Problem statement: Below are lines of data, and only some are wanted. Please repeat exactly those from the line that has "Métodos de pago (882, 1180)" through the line that has "Sitio Corporativo (1574, 1104)".

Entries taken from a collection
════════════════════
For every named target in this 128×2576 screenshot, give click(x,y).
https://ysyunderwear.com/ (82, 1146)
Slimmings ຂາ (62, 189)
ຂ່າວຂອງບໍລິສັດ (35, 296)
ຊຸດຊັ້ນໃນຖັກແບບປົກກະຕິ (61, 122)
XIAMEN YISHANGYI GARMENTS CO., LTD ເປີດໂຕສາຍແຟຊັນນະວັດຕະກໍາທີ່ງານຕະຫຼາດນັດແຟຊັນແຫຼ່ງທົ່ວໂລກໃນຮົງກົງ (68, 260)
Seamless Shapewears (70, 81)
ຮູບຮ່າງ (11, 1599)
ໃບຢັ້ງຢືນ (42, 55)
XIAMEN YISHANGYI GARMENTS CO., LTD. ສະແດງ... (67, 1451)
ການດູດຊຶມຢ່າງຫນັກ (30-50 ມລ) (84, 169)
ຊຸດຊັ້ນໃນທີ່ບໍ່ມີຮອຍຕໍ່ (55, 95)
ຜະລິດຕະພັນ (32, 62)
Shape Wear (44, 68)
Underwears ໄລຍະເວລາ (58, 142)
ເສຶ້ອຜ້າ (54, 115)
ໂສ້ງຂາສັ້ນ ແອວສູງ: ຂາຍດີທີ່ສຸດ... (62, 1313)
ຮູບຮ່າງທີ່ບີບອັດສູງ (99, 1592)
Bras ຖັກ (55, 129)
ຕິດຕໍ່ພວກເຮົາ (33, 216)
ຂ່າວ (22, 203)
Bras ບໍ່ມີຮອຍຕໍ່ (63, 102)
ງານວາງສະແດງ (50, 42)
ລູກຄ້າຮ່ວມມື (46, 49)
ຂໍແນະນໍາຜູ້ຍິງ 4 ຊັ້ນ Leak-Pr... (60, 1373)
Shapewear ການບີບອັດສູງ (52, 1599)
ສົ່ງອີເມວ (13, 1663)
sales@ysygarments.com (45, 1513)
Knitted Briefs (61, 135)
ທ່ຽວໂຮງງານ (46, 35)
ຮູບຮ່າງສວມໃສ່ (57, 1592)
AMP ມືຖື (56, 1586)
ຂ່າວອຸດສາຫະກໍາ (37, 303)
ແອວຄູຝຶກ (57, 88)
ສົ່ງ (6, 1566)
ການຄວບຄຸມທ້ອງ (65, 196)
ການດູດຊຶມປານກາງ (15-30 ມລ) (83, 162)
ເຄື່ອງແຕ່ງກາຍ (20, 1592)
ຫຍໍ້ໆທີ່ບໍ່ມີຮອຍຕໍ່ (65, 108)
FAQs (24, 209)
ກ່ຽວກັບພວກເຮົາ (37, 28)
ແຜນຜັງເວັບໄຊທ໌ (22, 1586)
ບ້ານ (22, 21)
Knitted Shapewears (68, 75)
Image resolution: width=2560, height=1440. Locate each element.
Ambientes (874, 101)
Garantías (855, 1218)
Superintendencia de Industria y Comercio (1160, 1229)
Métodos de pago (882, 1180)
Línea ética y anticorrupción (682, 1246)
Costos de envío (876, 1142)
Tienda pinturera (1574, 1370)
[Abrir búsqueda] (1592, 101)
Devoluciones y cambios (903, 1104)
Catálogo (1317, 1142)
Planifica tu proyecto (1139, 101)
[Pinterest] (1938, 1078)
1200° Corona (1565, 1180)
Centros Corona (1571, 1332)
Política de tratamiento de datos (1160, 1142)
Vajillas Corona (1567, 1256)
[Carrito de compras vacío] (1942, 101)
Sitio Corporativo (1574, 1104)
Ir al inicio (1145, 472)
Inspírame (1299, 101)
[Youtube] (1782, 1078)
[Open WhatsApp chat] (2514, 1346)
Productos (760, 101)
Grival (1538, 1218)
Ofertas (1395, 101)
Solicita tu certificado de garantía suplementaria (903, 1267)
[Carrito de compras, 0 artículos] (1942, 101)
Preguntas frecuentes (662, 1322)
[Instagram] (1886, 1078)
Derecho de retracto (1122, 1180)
════════════════════
Exercise response:
Métodos de pago (882, 1180)
Línea ética y anticorrupción (682, 1246)
Costos de envío (876, 1142)
Tienda pinturera (1574, 1370)
[Abrir búsqueda] (1592, 101)
Devoluciones y cambios (903, 1104)
Catálogo (1317, 1142)
Planifica tu proyecto (1139, 101)
[Pinterest] (1938, 1078)
1200° Corona (1565, 1180)
Centros Corona (1571, 1332)
Política de tratamiento de datos (1160, 1142)
Vajillas Corona (1567, 1256)
[Carrito de compras vacío] (1942, 101)
Sitio Corporativo (1574, 1104)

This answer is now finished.